Fundraising is admittedly my favorite part of the mailstream, for it usually represents what’s great about direct mail: targeting prospects properly (in this case, prospective donors), employing top-notch copywriting, educating the audience about a worthy cause and being unafraid to send out a full-sized package, even in the wake of the postal hikes.
Indeed, it’s lovingly stubborn, often sticking with the same type of controls that have been working wonders, from minor to major, for years. Recently, in the November Inside Direct Mail, I wrote an “Anatomy of a Control” article about PETA’s unbelievable 21-year-old control that still brings in the donations; sure, it’s been updated, but the essence of that package, the survey, has barely changed.

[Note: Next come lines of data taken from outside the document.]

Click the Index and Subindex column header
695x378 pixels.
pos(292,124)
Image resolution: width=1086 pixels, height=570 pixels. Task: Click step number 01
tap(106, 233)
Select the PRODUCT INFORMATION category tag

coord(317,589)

Well, looking carefully at the January to August period over the past four years reveals that not a lot has changed for fundraising mail in general—and, again, that’s a good thing. Each year, it took up nearly 12 percent of the mailstream, with 2006 being the only exception at 14 percent.
Similarly, in each of the last three years, a little more that 13 percent of fundraising mail offered a premium (after coming in at a much higher percentage, 21.5 percent, in 2004). Bucking trends in other sectors, self-mailers remain slow-to-warm at only 4.5 percent of all fundraising efforts over the last two years.
The only indication of some experimentation among fundraising mailers is that, at least in the first eight months of this year, repeat mail is down and personalization is up. After nearly 50 percent of fundraising mail dwelling in the repeat category last year, it dropped to 34.2 percent this year. Personalization, meanwhile, is up to 52.1 percent after subsisting in the mid-40s for the past three years.